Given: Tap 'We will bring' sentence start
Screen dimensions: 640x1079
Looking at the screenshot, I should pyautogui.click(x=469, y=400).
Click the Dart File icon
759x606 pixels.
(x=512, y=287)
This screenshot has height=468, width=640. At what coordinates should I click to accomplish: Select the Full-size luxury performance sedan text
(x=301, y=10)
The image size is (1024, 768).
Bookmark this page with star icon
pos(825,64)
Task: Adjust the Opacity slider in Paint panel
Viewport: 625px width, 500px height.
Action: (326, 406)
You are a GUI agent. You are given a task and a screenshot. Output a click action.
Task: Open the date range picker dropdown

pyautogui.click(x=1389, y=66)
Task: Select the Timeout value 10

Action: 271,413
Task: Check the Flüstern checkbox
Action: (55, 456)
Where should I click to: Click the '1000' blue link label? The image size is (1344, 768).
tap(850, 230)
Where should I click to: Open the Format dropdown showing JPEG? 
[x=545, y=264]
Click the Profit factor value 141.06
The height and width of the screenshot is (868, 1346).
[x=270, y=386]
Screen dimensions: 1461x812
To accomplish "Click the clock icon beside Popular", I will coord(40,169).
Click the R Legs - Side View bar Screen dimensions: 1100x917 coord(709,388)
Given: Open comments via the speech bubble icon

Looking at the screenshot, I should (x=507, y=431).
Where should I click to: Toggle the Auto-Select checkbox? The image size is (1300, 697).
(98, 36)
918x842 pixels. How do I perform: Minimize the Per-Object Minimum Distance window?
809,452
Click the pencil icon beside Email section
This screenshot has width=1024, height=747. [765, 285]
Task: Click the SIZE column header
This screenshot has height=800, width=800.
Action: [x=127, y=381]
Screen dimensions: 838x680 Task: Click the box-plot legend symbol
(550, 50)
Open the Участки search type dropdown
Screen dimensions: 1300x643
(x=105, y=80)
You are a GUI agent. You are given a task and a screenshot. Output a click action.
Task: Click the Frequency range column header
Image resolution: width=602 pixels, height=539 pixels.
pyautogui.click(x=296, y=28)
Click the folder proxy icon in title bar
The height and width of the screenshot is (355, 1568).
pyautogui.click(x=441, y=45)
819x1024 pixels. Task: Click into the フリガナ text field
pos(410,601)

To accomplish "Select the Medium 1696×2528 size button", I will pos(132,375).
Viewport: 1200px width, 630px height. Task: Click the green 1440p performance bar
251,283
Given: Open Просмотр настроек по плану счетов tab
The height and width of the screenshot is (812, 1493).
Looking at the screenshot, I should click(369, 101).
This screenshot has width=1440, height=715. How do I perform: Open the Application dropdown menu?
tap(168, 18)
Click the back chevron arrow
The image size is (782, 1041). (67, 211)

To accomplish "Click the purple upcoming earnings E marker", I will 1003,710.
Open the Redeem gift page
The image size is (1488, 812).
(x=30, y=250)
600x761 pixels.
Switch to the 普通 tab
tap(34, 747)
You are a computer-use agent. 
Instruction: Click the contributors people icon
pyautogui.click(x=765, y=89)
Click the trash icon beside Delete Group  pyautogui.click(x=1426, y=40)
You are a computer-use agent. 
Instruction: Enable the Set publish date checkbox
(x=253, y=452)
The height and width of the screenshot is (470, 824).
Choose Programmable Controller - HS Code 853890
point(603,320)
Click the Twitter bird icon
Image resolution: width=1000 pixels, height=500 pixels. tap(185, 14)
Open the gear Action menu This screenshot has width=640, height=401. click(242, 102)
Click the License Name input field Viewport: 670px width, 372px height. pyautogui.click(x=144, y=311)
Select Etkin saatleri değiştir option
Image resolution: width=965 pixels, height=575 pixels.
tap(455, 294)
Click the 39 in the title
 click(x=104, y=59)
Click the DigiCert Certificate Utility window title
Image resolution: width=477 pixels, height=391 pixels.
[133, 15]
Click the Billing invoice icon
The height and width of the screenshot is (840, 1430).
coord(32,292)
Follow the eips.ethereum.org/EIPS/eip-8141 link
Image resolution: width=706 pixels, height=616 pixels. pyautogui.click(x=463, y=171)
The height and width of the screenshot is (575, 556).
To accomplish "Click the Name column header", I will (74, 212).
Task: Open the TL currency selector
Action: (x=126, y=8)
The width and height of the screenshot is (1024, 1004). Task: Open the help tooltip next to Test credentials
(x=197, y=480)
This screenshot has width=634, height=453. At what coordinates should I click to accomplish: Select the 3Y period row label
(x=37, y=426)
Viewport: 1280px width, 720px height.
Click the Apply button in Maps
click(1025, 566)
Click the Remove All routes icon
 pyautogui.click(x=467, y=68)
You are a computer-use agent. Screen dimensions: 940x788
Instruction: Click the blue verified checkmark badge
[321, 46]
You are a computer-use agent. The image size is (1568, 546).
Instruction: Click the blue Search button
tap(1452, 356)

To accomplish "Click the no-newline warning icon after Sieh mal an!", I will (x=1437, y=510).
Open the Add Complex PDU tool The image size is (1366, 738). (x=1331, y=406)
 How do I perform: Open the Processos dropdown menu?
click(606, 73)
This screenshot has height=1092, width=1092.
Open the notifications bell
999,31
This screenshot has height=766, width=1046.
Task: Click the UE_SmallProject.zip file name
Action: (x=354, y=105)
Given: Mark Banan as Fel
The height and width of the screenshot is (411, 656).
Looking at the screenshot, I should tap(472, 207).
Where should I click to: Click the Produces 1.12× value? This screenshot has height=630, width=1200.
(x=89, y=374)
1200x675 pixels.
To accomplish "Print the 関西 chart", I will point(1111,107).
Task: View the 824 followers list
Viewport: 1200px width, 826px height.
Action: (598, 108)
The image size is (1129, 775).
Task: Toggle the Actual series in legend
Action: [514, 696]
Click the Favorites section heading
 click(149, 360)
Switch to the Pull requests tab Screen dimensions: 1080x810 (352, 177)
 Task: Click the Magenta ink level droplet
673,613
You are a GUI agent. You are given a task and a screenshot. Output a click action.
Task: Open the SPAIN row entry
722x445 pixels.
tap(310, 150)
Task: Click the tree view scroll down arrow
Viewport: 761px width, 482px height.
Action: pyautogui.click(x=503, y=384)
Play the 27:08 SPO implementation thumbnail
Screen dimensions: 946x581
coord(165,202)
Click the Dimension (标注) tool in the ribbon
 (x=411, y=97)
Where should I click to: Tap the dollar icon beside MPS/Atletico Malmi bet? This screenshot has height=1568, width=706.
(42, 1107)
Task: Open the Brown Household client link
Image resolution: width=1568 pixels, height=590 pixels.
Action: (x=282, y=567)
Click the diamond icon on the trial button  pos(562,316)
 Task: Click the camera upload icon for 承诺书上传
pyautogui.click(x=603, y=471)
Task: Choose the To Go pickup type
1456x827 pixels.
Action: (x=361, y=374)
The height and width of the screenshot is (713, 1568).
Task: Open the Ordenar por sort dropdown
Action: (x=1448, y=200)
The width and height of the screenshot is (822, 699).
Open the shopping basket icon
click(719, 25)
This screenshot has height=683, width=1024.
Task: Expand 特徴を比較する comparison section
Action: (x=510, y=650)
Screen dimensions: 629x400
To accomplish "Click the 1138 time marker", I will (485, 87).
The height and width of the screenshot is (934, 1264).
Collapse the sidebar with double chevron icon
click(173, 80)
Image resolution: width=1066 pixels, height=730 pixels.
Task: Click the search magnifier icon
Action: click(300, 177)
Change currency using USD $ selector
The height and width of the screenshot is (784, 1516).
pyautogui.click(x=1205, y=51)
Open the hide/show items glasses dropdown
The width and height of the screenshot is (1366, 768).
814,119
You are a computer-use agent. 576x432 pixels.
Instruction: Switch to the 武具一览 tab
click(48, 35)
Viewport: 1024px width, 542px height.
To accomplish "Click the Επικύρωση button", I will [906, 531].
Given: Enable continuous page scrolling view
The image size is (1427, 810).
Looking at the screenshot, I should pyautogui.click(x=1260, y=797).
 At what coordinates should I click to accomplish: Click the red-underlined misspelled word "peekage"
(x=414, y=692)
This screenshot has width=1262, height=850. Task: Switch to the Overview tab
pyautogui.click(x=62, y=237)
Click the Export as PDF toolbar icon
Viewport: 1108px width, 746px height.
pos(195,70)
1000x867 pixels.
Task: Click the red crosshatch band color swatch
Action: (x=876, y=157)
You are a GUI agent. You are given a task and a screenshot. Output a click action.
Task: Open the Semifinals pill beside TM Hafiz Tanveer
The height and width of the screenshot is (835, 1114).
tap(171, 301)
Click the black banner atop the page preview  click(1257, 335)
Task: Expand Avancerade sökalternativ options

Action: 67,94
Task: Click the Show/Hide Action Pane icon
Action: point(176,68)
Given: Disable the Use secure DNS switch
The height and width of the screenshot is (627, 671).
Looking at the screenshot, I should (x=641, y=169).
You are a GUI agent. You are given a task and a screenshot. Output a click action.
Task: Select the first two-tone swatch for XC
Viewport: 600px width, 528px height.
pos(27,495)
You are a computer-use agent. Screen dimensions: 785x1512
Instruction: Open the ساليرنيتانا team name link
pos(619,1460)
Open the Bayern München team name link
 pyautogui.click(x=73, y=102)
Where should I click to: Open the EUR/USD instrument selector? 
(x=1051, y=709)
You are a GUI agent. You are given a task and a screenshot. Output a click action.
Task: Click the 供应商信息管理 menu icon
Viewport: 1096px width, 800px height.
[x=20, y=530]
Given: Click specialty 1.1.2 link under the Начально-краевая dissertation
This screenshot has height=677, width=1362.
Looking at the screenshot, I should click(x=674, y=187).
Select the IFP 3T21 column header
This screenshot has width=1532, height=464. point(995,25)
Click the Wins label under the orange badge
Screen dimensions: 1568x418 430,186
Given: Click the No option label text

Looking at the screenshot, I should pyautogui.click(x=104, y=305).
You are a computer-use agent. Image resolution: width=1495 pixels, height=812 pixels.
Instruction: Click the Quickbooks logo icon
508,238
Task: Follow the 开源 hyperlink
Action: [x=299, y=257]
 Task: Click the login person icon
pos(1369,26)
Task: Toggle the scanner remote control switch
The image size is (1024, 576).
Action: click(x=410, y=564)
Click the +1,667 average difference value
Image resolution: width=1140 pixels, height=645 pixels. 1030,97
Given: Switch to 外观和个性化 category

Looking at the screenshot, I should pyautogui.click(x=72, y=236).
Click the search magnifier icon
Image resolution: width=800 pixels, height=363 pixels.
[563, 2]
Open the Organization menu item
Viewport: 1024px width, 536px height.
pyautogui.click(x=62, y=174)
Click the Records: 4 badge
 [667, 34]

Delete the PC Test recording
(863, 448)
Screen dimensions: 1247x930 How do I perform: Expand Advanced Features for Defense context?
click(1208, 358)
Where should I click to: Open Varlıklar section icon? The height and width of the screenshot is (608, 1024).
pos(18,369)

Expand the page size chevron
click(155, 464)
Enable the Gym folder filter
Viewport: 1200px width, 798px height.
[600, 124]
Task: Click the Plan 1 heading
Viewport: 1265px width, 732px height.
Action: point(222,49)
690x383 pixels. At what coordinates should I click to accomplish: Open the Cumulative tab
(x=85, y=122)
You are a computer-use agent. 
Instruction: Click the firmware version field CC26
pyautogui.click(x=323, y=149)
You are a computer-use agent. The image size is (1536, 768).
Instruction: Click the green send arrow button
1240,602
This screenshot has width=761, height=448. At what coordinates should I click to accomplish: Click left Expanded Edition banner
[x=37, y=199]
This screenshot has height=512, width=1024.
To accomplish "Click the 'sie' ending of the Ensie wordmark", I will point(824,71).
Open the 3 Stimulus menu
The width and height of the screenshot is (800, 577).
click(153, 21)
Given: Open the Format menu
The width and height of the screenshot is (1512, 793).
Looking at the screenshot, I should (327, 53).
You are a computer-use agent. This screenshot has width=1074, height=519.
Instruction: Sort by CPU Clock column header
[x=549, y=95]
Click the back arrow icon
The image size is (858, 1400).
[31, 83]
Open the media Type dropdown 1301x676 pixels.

- **Activity**: Exactly and only the lines from the one containing "The width and height of the screenshot is (1512, 793)." to the end of the entries above are to be written out.

- **Written solution**:
The width and height of the screenshot is (1512, 793).
Looking at the screenshot, I should (327, 53).
You are a computer-use agent. This screenshot has width=1074, height=519.
Instruction: Sort by CPU Clock column header
[x=549, y=95]
Click the back arrow icon
The image size is (858, 1400).
[31, 83]
Open the media Type dropdown 1301x676 pixels.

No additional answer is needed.